#### [TASK TO COMPLETE]
Using the records below, filter out every line that lacks "Page" and copy the rest.

#### [GIVEN RECORDS]

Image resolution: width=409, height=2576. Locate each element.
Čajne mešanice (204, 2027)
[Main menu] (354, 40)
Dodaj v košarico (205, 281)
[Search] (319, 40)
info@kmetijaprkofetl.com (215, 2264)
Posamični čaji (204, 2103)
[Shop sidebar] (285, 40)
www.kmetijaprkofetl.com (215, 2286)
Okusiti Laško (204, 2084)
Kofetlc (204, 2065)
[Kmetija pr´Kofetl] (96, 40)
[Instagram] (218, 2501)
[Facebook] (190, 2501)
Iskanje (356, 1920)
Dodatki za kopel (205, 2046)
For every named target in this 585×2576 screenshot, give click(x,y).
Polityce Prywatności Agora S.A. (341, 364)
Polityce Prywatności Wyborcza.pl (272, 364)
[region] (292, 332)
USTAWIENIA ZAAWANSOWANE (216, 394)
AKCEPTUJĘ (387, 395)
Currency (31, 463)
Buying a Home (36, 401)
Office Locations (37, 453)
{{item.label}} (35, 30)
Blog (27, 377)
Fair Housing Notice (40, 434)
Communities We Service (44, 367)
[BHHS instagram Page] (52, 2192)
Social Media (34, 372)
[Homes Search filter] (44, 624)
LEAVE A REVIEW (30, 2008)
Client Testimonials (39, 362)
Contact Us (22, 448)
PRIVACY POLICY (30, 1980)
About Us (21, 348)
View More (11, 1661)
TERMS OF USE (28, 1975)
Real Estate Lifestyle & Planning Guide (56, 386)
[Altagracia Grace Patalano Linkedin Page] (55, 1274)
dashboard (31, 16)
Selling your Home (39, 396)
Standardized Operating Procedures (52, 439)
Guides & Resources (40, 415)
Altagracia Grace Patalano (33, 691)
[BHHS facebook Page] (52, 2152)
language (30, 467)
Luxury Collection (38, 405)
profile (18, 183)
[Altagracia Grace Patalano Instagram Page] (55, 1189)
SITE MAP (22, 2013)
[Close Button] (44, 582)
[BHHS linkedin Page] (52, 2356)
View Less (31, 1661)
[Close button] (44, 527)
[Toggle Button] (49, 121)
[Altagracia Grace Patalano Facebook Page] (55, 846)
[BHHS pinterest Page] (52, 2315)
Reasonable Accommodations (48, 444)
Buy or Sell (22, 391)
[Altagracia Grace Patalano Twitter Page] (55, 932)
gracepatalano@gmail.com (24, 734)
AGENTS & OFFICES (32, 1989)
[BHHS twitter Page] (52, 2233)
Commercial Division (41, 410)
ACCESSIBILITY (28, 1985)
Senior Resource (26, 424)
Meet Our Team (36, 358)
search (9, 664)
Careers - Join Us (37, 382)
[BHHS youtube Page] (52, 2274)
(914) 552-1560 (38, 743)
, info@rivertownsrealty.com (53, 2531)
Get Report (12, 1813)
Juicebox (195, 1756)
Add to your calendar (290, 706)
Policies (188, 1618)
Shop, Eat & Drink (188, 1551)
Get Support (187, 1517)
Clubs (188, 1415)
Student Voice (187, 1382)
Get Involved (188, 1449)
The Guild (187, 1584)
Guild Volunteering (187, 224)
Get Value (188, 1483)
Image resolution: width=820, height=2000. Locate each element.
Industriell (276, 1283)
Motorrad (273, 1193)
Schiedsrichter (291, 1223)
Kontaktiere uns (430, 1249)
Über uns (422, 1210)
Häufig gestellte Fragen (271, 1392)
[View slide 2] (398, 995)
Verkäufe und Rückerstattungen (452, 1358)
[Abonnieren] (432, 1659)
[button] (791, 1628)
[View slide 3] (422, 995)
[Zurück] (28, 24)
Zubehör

#### [WRITTEN RESPONSE]
[BHHS instagram Page] (52, 2192)
[Altagracia Grace Patalano Linkedin Page] (55, 1274)
[BHHS facebook Page] (52, 2152)
[Altagracia Grace Patalano Instagram Page] (55, 1189)
[BHHS linkedin Page] (52, 2356)
[Altagracia Grace Patalano Facebook Page] (55, 846)
[BHHS pinterest Page] (52, 2315)
[Altagracia Grace Patalano Twitter Page] (55, 932)
[BHHS twitter Page] (52, 2233)
[BHHS youtube Page] (52, 2274)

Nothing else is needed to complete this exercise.